对茶碱治疗COPD 的作用仍有不同意见, 茶碱对肺容积有微小的改善作用,但也可以恶化气体交换和加重低氧血症。

COPD 急性加重时,可加用口服或静脉应用甲基黄嘌呤,但需密切监测血清中茶碱浓度,以避免茶碱的副作用。

(3) 糖皮质激素: COPD 急性加重时,除支气管扩张剂外(加抗生素和氧疗),推荐应用口服或静脉注射糖皮质激素,目前尚不清楚应该给予的正确剂量,大剂量会明显增加副作用。

泼尼松每日30-40mg,持续应用10~14d,,较为安全而有效。

长期应用也未必能获得更好的疗效,反而可能增加副作用。

(4)抗生素:仅在COPD 患者呼吸困难, 咳嗽加重, 痰量增加且呈脓性时,抗生素治疗才可见效。

应根据当地肺炎链球菌、流感嗜血杆菌和卡他莫拉菌的药物敏感性,选用抗生素。

(5)机械通气:对重症COPD 患者应用机械通气的主要目的是降低死亡率和减轻症状。

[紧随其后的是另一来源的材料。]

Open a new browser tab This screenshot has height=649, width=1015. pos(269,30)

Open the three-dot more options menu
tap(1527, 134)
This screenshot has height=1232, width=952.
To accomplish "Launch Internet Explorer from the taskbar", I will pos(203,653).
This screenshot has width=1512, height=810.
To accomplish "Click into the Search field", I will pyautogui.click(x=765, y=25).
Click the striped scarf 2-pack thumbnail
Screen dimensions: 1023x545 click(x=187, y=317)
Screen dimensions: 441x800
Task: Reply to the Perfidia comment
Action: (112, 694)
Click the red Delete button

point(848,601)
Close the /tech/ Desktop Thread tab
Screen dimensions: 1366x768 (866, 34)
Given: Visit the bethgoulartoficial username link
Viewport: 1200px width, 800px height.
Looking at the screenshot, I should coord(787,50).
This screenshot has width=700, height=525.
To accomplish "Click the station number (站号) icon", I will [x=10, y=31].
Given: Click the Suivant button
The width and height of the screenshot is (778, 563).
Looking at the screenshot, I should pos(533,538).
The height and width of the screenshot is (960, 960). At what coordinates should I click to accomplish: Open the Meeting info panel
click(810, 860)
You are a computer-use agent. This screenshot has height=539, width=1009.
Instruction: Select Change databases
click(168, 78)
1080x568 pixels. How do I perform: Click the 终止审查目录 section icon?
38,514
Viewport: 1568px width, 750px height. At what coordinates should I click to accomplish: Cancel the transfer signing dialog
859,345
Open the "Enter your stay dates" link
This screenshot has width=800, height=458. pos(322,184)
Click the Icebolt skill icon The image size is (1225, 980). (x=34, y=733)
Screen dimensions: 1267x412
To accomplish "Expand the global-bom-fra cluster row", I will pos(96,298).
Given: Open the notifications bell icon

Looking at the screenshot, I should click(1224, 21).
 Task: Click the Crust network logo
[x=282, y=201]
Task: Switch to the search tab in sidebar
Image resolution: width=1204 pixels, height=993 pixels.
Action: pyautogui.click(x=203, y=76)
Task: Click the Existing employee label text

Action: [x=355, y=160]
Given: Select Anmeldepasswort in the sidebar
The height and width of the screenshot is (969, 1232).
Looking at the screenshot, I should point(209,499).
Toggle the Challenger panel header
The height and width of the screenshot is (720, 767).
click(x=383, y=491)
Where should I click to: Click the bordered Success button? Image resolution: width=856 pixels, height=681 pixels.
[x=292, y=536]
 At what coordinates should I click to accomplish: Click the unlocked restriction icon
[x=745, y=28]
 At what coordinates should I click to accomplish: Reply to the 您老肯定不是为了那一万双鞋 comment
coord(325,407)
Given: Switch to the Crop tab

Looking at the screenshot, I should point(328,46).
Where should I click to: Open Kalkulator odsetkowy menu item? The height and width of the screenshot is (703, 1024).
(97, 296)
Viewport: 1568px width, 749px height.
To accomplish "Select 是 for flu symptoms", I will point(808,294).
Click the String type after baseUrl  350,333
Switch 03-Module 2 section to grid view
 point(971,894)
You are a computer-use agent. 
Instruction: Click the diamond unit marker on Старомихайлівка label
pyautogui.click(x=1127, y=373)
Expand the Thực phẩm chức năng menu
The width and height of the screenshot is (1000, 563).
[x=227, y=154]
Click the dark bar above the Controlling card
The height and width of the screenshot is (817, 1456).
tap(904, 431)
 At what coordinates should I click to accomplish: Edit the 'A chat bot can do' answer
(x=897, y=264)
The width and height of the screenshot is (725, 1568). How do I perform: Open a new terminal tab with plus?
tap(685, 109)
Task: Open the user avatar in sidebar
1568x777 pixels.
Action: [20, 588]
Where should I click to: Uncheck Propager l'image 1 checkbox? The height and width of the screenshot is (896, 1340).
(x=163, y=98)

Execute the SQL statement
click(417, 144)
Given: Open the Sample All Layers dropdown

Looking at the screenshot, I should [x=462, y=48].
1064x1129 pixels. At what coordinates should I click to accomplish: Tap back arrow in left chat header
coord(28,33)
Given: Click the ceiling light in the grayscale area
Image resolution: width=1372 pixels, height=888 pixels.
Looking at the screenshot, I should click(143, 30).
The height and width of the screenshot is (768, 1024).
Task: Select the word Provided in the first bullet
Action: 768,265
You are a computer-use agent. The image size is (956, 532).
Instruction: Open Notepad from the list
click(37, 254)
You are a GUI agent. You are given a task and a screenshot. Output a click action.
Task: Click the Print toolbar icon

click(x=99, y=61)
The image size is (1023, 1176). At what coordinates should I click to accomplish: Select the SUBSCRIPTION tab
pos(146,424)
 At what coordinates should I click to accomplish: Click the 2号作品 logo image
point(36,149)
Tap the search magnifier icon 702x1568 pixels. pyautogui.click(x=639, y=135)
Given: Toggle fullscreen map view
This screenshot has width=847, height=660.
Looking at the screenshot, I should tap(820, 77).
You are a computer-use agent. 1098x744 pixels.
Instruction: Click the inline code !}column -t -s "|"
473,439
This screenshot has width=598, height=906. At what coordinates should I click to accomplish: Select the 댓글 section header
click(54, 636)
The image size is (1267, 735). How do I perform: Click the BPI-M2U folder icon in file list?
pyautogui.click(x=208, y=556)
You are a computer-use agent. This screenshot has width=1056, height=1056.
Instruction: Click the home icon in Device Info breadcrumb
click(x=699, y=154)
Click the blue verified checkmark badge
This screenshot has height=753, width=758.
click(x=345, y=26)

机械通气支持包括NIPPV 和有创(常规)通气两种:
NIPPV:NIPPV 的成功率达80%-85%,在治疗初4 h 内可提高pH 值,降低PaC02,减轻呼吸困难,且可缩短住院时间, 进而降低死亡率和插管率。

NIPPV 的选择标准为:①中至重度呼吸困难,伴有辅助呼吸肌的参与和腹部矛盾运动;②中至重度酸中毒(pH 7.30-7.35)和高碳酸血症(PaC0245-60mmHg) ; ③呼吸频率>25 次/min。

不适合应用NIPPV 的标准:①呼吸停止;②心血管系统不稳定(低血压、心律失常、心肌梗死);③嗜睡、精神状态损伤、无法合作的患者;④有高度吸吸入的危险性;粘稠或大量的分泌物;⑤近期有面部或胃食管手术史;⑥有颅面部创伤、鼻咽部异常;⑦过度肥胖。

有创机械通气:常用通气模式有辅助与控制通气(A/C)、间歇指令通气(IMV)和压力支持通气(PSV)。

有创机械通气的指征:①有严重呼吸困难伴辅助呼吸肌参与和腹部矛盾运动;②呼吸频率>35 次/min;③有威胁生命的严重低氧血症(PaO2<40mmHg 或PaO2/Fi02<200);④严重的酸中毒(pH<7.25)和高碳酸血症(PaC02>60 mmHg);⑤呼吸停止;⑥有嗜睡、精神状态损伤;⑦有心血管并发症(低血压、休克、心力衰竭);⑧有代谢异常、脓毒血症、肺炎、肺栓塞、肺气压伤、大量胸腔积液并发症;⑨NIPPV 失败或不适宜进行NIPPV 的患者。